What you should give back is a precise copy of the lines below from the one containing "Task: Click the '1k' frequency axis label" through the one containing "This screenshot has width=1568, height=313.", with no pictures.

DATA FOR REVIEW:
-- Opening Marker --

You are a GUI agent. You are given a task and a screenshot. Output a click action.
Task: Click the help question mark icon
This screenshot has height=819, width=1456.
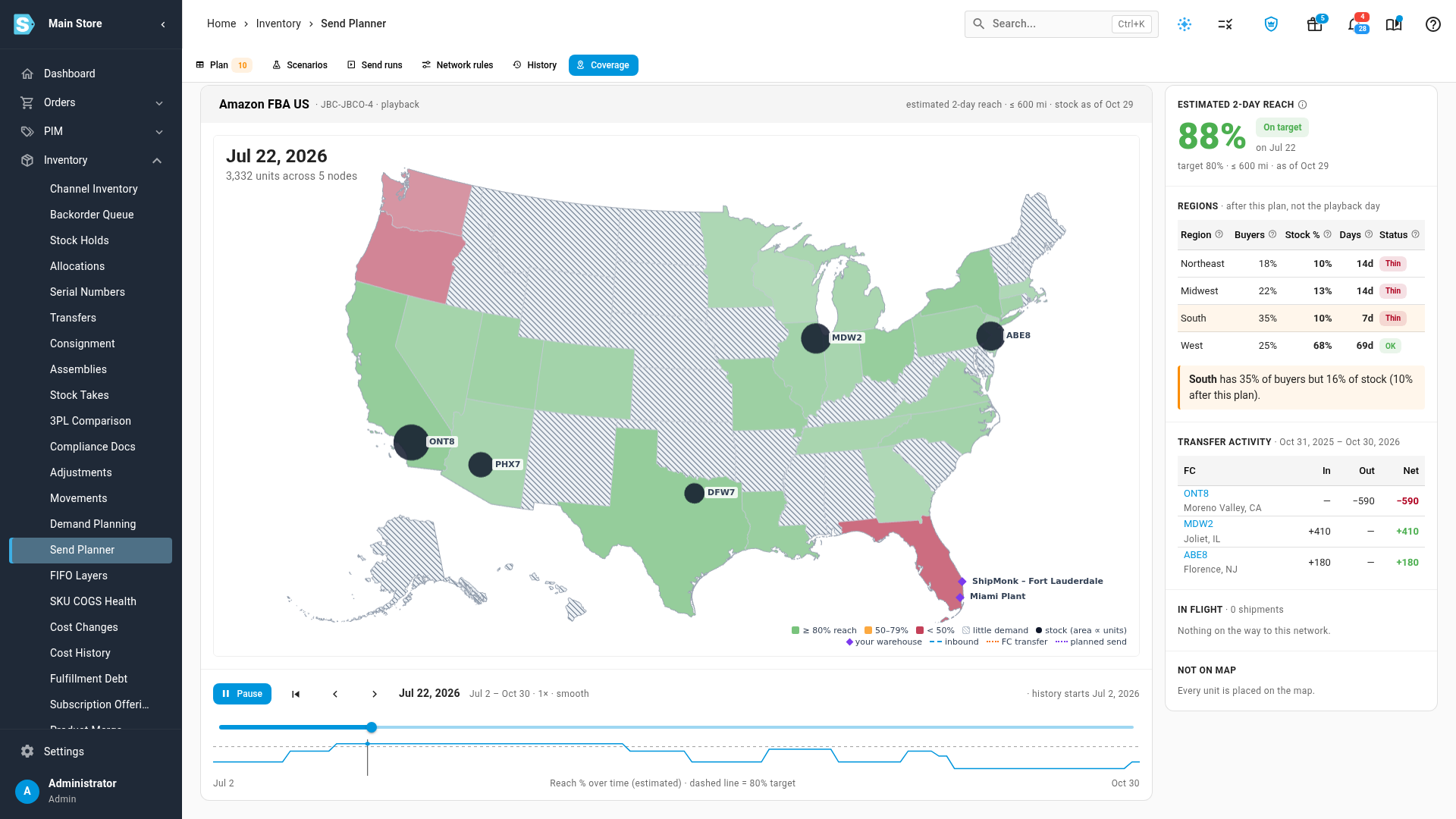pos(1432,24)
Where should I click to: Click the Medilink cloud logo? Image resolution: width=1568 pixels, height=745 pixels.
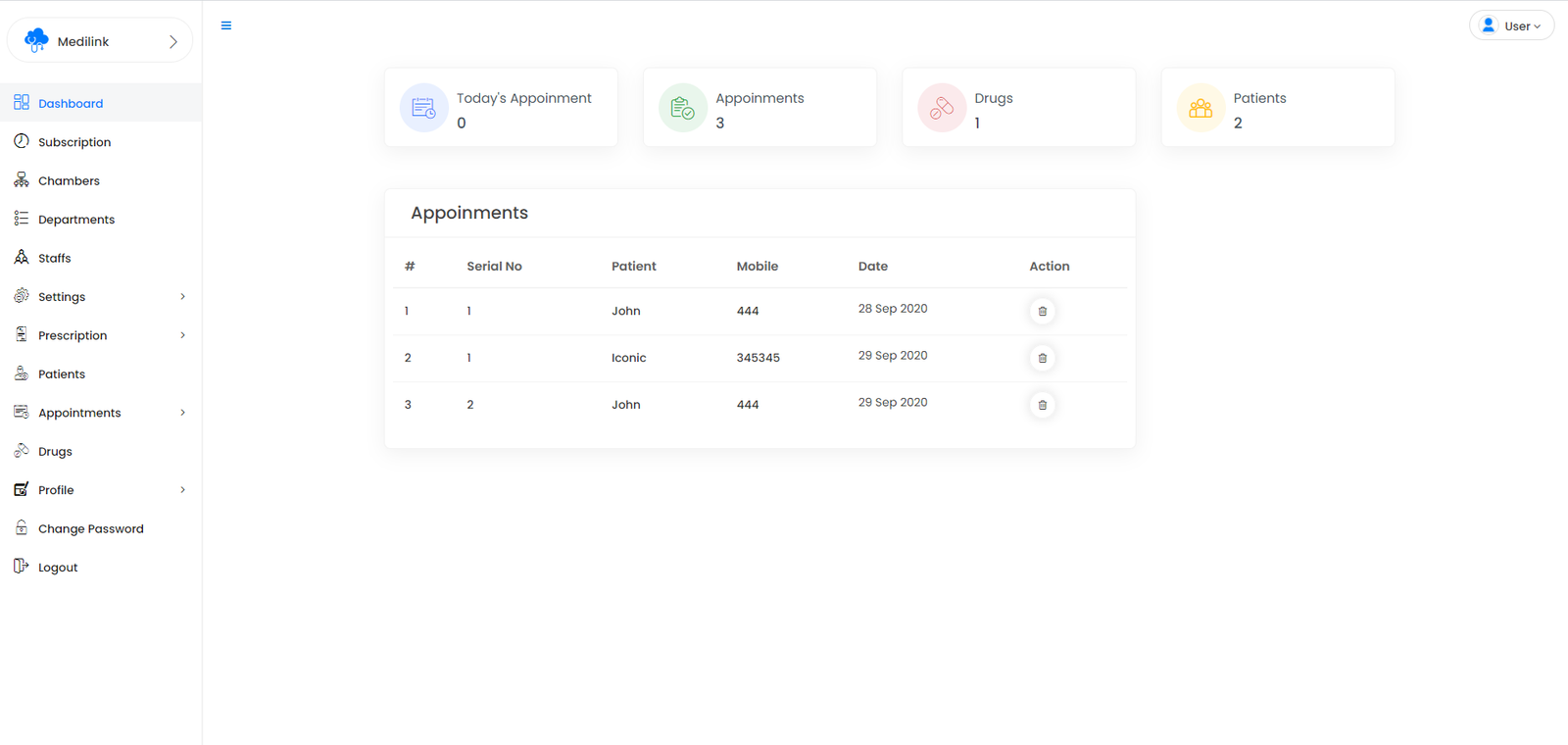36,40
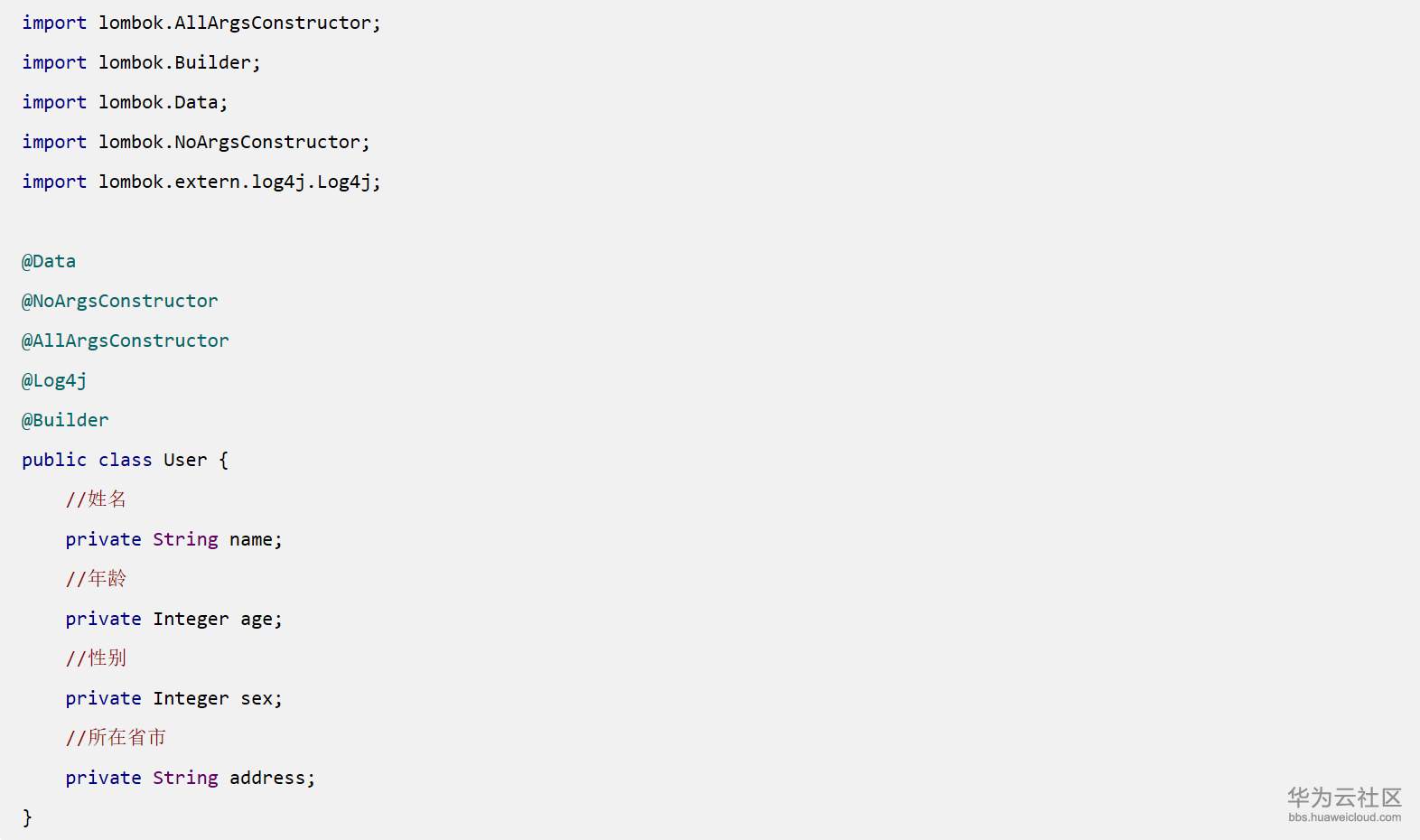Click the lombok.NoArgsConstructor import line

point(195,143)
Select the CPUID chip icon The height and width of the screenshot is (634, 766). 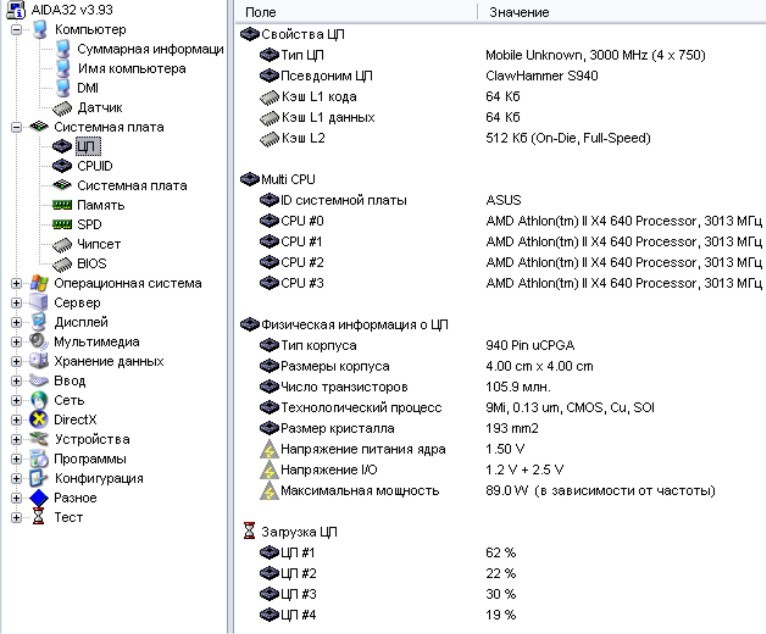pos(62,166)
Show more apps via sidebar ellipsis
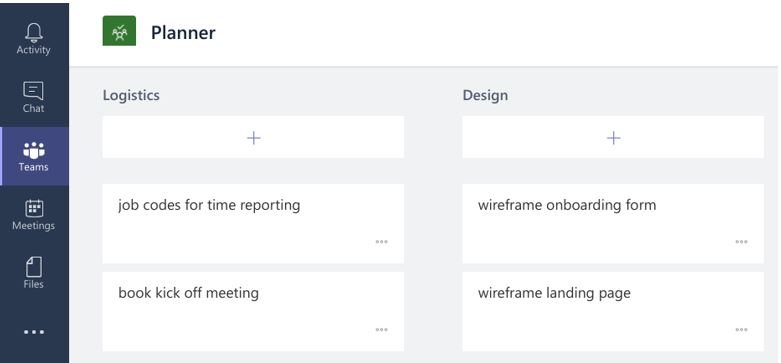The width and height of the screenshot is (781, 363). tap(34, 332)
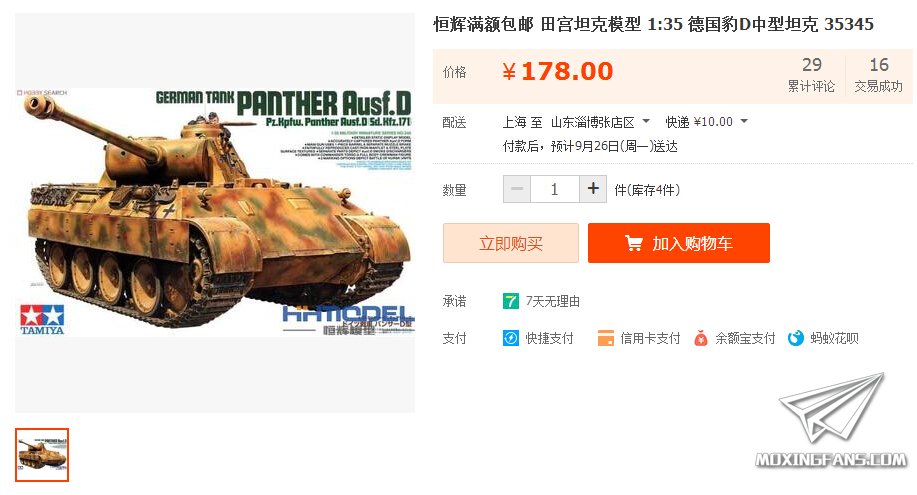Viewport: 917px width, 495px height.
Task: View the 16 交易成功 transactions tab
Action: pos(878,75)
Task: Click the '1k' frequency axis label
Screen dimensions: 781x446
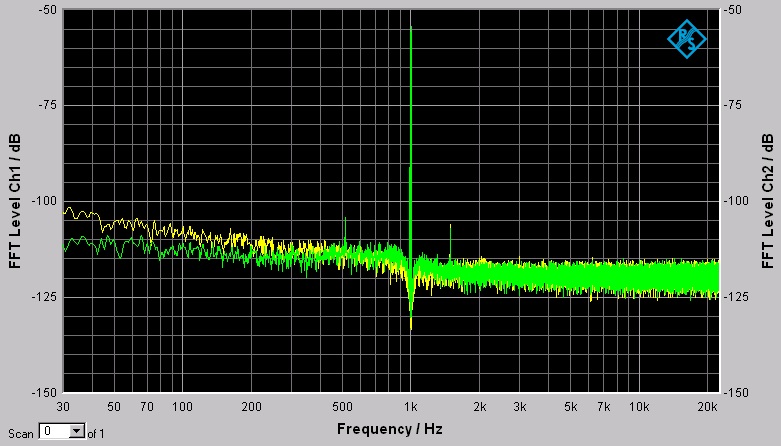Action: (411, 407)
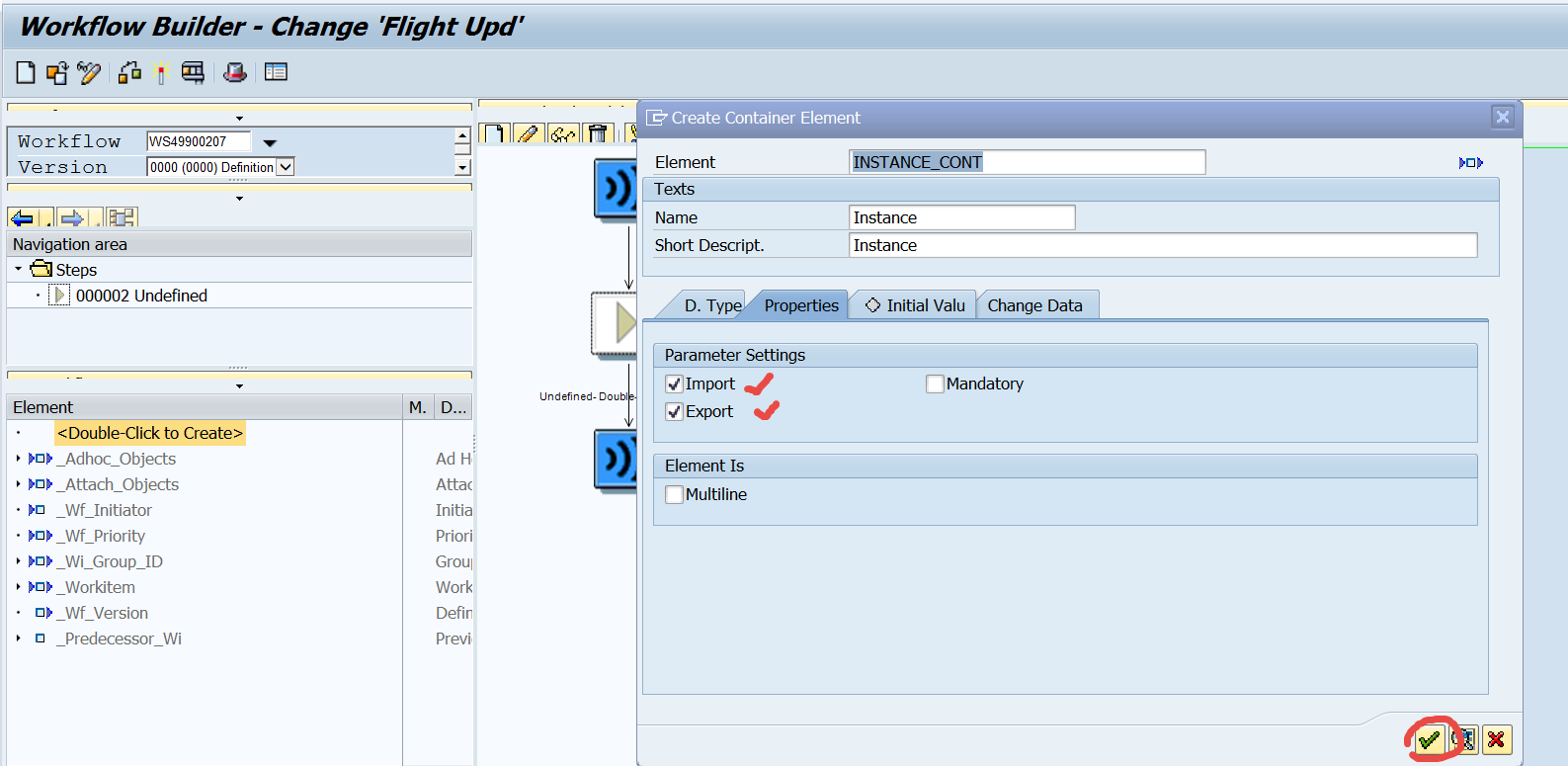
Task: Uncheck the Import checkbox
Action: click(674, 384)
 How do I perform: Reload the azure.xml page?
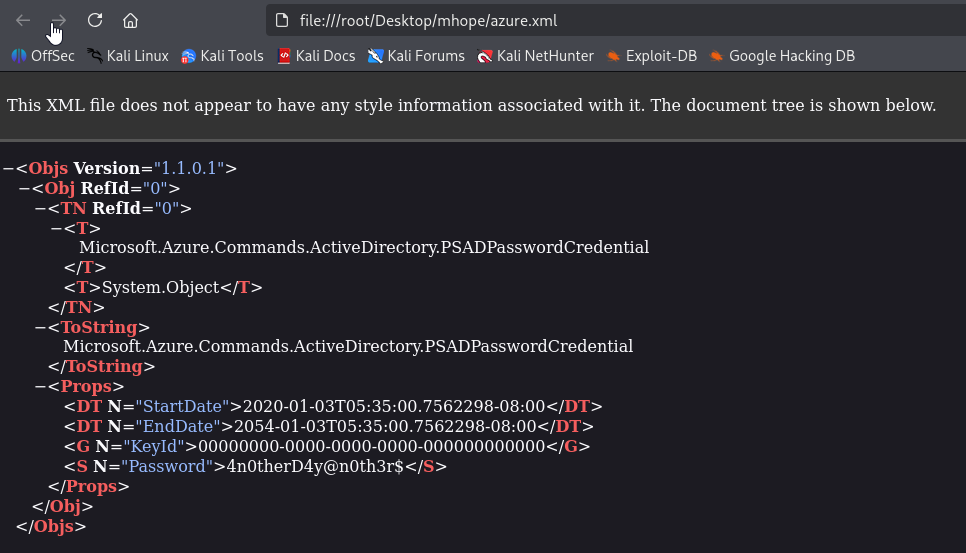(95, 20)
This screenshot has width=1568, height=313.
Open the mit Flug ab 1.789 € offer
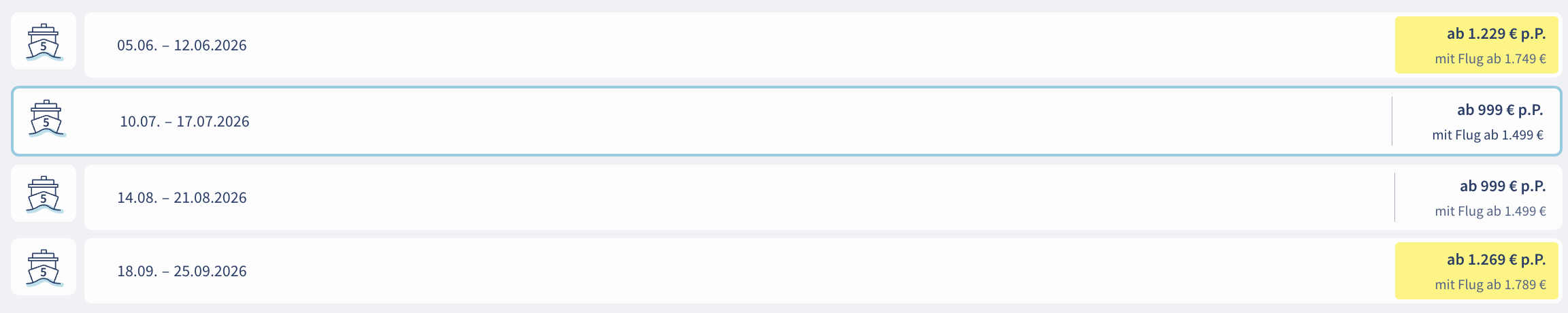pos(1490,285)
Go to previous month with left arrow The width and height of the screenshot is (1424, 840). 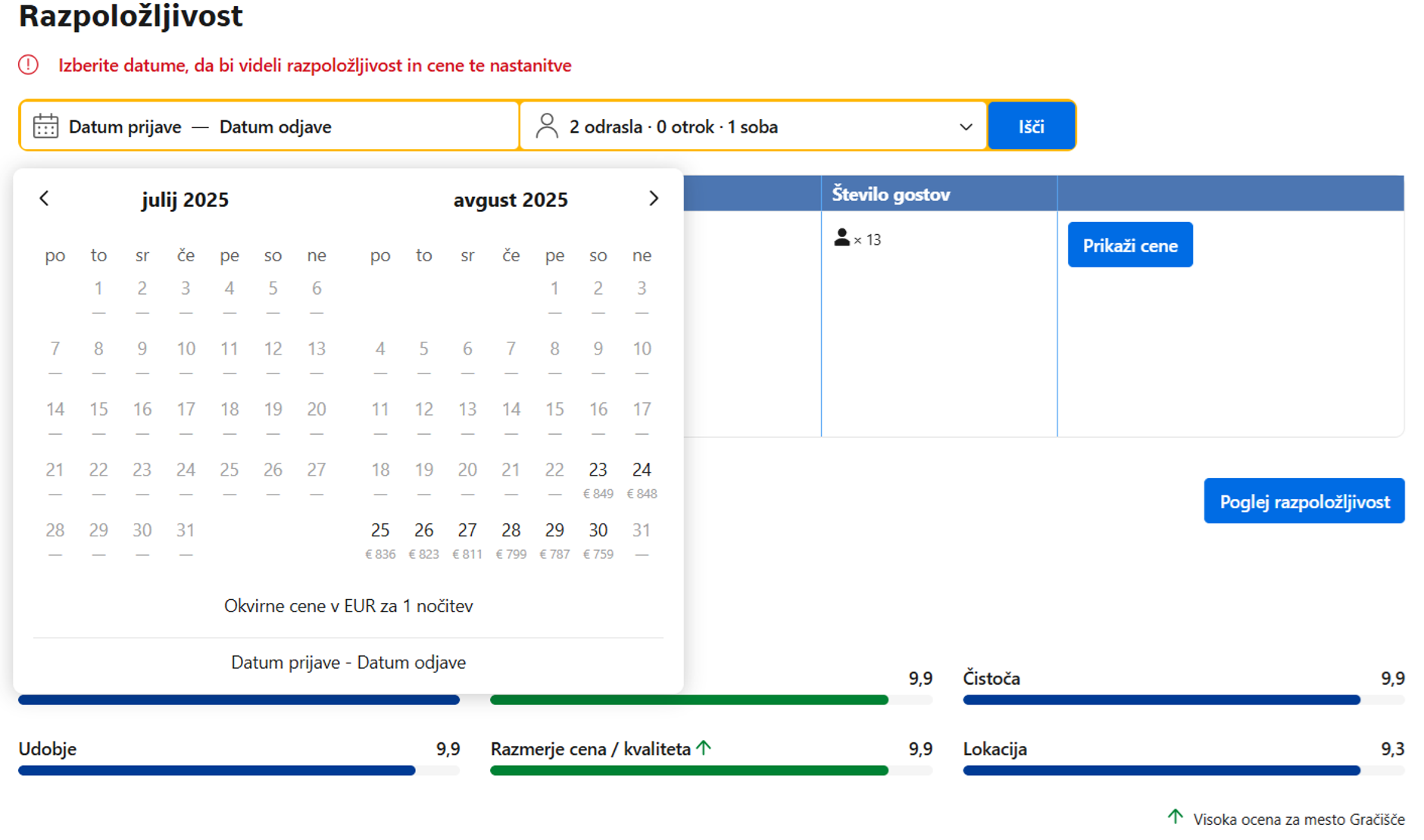click(x=44, y=198)
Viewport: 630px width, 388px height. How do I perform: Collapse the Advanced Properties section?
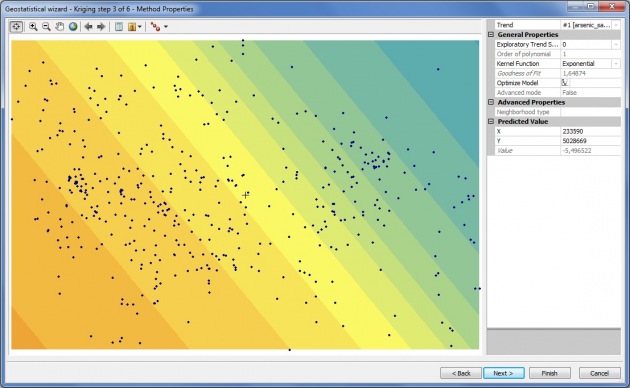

-- Closing Marker --

EXERCISE ANSWER:
Task: Click the '1k' frequency axis label
Screen dimensions: 781x446
Action: (411, 407)
Task: Uncheck the Import checkbox
Action: click(674, 384)
 How do I perform: Reload the azure.xml page?
(95, 20)
This screenshot has width=1568, height=313.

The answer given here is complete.